TEXTE EXTRAIT:
_ _ _ _ _
Dommage que Ferrara se perde un peu dans des délires outrageusement esthétisants (avec ces filtres bleus et rouges très forcés, on n'est pas loin des dernières productions portant le sceau "NWR") qu'il peine à renouveler et dans des facilités scénaristiques plutôt dommageables, car il y a vraiment dans "The King of New York" comme ailleurs une approche de la vie nocturne new-yorkaise unique. J'ai parfois l'impression de ressentir chez Ferrara ce que beaucoup semblent ressentir en regardant un film de Michael Mann, et c'est sans doute plus évident pour un film comme "Sixième Sens", avec ses teintes bleutées très froides. Les tableaux sont peints de manière très lourde, et même si cela est bien sûr intentionnel, l'effet recherché n'est pas systématiquement au rendez-vous.
_ _ _ _ _
ENTRÉES:

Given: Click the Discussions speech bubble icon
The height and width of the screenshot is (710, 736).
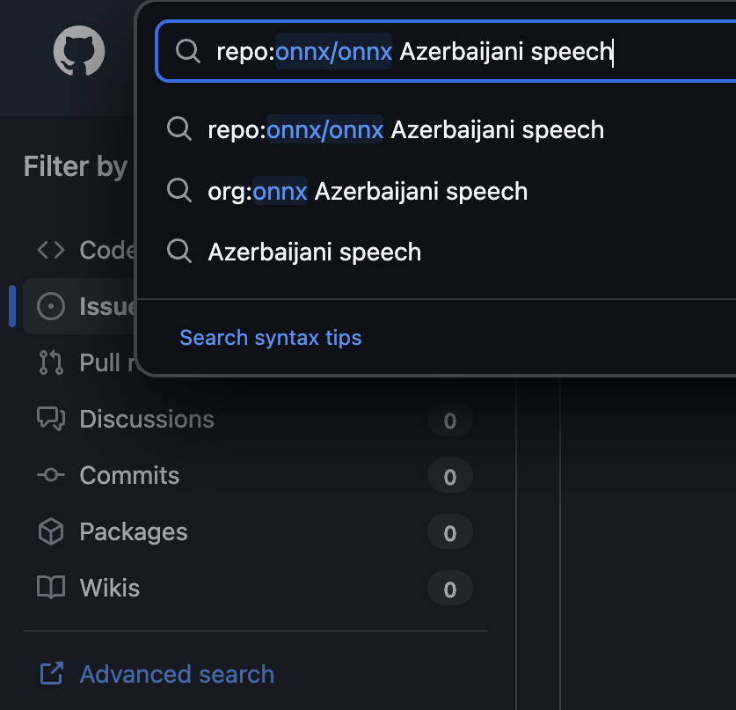Looking at the screenshot, I should 51,419.
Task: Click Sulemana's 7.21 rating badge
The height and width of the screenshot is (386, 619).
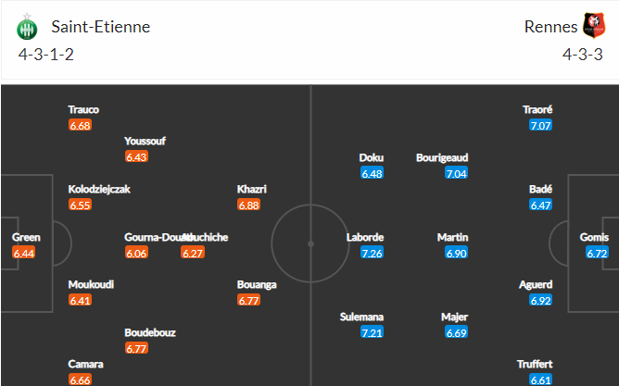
_ _ _ _ _
CONSIGNE: Réécrivez le passage du texte extrait qui commence à "Dommage que Ferrara" et s'achève à "systématiquement au rendez-vous.", en changeant "Ferrara" en "le cinéaste".

RÉSULTAT FINAL:
Dommage que le cinéaste se perde un peu dans des délires outrageusement esthétisants (avec ces filtres bleus et rouges très forcés, on n'est pas loin des dernières productions portant le sceau "NWR") qu'il peine à renouveler et dans des facilités scénaristiques plutôt dommageables, car il y a vraiment dans "The King of New York" comme ailleurs une approche de la vie nocturne new-yorkaise unique. J'ai parfois l'impression de ressentir chez le cinéaste ce que beaucoup semblent ressentir en regardant un film de Michael Mann, et c'est sans doute plus évident pour un film comme "Sixième Sens", avec ses teintes bleutées très froides. Les tableaux sont peints de manière très lourde, et même si cela est bien sûr intentionnel, l'effet recherché n'est pas systématiquement au rendez-vous.